Coping with the trade war

Besides the server segment, Innotek is continually seeking new growth areas, such as medical equipment and gaming. “The whole objective of entering a new segment is to prevent Innotek from facing specific market risk as we are a relatively conservative company,” Chandaria explains.

In the near term, the company sees some challenges in some of the markets it serves. For example, its automotive segment is exposed to China’s electric vehicle (EV) market, which is currently undergoing a brutal multi-year price war, and where suppliers are being required to bear lengthy credit terms by the carmakers. Even so, Chandaria believes that the EV market remains one with considerable growth potential down the road. Innotek, for one, supplies parts to Contemporary Amperex Technology Co (CATL), which is the world’s largest lithium-ion battery maker and itself a key supplier to numerous EV brands. Recent policy moves have helped address the problem of stretched credit terms. “Even though there is a lot of ongoing turmoil in China’s EV market, we believe that it will stabilise in the next one to two years,” says Chandaria.

Unsurprisingly, for a manufacturer with multiple operating sites across various parts of China, Thailand, and Vietnam, the trade war has also affected its operations. “Uncertainty is the biggest problem,” says Chandaria. “Timeline for major investments and projects could take years; clients might not want to commit at this juncture due to the uncertainty.”

To support its customers, Innotek has expanded its operating sites, aiming to reroute and improve the resilience of its supply chains. For example, the company is expanding its facility in Thailand by four times its current size to 20,000 sqm, to support other customers.

In May, Innotek incorporated Mansfield Manufacturing Sdn Bhd in Melaka, Malaysia, marking the company’s first foray into the country. Mansfield Melaka will focus on precision metal stamping, tool and die fabrication and assembly operations for one of Innotek’s major customers in the office automation segment.

In addition, Innotek is in active discussions with another key customer, server maker Ablecom, to supply its existing operations in Malaysia, as well as to support the partial relocation of operations from China to Malaysia. “As you know, Malaysia is a semiconductor production country and we are finding a very good combination of competitive costs and great infrastructure,” explains Chandaria.

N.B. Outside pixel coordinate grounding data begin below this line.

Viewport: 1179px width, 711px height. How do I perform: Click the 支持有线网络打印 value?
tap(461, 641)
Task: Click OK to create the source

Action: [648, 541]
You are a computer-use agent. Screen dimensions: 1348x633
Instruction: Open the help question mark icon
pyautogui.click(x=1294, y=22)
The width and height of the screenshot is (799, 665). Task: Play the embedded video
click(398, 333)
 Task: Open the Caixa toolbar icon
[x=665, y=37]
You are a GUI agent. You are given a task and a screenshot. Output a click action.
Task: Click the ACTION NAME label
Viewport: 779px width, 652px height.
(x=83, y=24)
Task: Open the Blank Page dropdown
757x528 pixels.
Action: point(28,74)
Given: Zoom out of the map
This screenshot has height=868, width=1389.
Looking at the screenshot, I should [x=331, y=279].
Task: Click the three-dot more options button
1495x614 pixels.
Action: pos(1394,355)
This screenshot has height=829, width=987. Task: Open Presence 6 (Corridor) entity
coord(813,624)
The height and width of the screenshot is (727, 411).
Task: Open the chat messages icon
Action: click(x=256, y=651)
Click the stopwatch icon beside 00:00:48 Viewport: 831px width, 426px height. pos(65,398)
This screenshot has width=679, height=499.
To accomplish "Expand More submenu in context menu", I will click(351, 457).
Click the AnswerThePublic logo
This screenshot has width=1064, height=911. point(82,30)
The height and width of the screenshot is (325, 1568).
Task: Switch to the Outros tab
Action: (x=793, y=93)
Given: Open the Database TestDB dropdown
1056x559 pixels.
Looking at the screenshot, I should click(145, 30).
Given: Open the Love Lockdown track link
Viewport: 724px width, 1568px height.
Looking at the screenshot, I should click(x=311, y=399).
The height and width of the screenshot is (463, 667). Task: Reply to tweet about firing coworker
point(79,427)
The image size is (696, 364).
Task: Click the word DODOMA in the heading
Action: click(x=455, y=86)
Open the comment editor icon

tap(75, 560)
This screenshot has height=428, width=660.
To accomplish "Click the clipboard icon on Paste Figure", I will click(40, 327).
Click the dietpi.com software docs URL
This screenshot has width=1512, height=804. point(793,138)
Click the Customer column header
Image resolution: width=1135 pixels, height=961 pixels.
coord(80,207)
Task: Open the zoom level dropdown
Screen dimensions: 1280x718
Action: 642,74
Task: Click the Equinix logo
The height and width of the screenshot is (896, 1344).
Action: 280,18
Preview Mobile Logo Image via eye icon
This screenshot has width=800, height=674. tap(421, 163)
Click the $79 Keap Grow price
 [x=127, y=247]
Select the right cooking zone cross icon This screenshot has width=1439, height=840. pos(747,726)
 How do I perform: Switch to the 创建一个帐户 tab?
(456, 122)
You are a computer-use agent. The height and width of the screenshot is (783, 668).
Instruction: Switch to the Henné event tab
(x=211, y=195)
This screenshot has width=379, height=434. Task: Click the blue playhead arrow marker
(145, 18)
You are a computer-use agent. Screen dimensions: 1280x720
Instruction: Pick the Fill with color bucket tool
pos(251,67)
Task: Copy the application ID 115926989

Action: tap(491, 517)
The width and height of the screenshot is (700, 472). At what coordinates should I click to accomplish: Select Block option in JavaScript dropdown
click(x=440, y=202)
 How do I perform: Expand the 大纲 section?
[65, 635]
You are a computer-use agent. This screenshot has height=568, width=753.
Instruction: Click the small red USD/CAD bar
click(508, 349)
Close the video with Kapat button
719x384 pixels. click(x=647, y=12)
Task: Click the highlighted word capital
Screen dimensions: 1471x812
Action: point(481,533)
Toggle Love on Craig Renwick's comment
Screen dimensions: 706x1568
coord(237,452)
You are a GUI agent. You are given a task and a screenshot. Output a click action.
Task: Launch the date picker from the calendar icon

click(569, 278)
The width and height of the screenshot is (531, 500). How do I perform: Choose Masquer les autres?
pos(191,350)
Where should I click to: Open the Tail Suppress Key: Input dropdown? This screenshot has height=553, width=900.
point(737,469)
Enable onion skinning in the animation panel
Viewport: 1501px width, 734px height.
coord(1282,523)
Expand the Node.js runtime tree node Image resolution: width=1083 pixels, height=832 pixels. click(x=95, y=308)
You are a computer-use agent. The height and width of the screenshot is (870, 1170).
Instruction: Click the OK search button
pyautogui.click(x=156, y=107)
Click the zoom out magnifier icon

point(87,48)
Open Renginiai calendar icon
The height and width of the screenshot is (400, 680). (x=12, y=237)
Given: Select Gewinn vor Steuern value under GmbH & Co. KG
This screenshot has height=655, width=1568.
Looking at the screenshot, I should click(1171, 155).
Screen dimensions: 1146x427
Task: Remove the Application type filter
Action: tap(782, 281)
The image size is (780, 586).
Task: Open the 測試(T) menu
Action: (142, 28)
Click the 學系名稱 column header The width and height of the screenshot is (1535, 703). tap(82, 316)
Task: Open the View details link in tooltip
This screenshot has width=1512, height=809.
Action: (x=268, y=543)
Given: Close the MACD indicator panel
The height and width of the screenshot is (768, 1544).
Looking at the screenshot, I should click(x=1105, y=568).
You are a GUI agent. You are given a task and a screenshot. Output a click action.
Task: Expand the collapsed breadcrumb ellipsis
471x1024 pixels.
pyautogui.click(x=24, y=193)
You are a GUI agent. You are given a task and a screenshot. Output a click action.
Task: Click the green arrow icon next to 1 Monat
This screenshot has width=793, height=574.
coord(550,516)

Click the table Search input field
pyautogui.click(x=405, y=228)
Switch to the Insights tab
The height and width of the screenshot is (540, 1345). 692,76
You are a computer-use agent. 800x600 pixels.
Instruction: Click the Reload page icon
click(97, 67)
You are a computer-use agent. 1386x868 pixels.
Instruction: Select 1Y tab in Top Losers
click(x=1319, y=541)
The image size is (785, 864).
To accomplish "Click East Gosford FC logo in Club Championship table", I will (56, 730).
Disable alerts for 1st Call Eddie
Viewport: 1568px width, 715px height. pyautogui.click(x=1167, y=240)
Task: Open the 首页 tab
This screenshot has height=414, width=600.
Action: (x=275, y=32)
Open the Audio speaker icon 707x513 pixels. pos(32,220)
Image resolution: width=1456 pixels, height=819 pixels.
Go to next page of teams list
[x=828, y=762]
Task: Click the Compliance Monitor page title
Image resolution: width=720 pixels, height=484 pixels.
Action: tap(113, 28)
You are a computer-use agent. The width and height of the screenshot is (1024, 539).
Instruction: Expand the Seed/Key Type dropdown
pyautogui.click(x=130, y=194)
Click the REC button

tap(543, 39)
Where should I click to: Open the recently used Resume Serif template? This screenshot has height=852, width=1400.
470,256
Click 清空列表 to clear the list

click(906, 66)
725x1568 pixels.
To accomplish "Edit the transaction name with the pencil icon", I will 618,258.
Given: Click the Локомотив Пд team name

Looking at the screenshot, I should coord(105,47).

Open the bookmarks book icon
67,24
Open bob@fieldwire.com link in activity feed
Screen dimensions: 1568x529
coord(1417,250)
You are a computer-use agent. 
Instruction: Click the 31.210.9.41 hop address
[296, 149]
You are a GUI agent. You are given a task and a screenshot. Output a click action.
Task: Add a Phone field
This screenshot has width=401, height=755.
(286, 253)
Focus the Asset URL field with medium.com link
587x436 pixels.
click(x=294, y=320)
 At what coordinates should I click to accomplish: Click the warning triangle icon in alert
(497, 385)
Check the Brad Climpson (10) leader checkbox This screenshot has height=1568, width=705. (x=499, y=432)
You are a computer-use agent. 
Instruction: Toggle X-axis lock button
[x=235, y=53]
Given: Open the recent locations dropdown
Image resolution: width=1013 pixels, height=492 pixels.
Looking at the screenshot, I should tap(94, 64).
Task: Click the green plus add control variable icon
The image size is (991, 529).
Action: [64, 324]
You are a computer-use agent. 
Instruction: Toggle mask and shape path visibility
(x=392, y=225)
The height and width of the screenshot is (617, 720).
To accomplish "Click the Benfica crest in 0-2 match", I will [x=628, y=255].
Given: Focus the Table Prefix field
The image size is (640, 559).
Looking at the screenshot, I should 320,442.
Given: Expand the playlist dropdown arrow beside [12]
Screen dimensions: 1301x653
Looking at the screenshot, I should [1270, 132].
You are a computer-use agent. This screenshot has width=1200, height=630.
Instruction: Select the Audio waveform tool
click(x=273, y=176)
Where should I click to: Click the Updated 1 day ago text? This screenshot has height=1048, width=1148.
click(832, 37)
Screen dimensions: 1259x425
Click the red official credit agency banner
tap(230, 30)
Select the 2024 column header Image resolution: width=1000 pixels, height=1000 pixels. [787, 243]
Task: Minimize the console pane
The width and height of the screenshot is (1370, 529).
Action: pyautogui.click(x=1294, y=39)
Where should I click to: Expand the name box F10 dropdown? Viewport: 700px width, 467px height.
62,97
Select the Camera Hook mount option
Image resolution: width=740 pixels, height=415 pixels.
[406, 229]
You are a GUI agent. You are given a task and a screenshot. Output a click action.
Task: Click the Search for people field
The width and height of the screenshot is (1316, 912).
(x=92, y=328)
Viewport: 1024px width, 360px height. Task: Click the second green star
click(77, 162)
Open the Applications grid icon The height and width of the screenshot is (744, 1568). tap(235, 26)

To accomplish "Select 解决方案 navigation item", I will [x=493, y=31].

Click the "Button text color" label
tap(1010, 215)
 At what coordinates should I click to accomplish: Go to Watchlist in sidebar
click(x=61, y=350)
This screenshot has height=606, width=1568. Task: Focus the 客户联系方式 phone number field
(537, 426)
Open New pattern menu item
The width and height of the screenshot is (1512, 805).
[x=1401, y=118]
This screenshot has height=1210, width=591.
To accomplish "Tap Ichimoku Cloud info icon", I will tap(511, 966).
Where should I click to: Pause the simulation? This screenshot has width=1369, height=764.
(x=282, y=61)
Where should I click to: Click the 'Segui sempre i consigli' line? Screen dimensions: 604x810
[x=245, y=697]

He acknowledges that the trade war is not making things easy. Still, Chandaria points out that with all the years of operating experience, Innotek had previously overcome previous rough patches such as the Covid period. “We managed to ride out of it. We do not see why we cannot ride it out this time round.”

In fact, Chandaria has ambitions to drive further growth for the company, bringing it closer to its previous level. When it sold off Magnecomp in 2007, its revenue dropped from $721 million to around $449 million, relegating Innotek to a small-cap company. “Over the medium term, Innotek will seek out inorganic growth, such as any potential merger & acquisition opportunities. We will also focus on our organic growth, as we still see opportunities to expand our business internally. We want to lift Innotek’s scale and size so that we can attract the interest and attention of institutional and retail investors,” he says.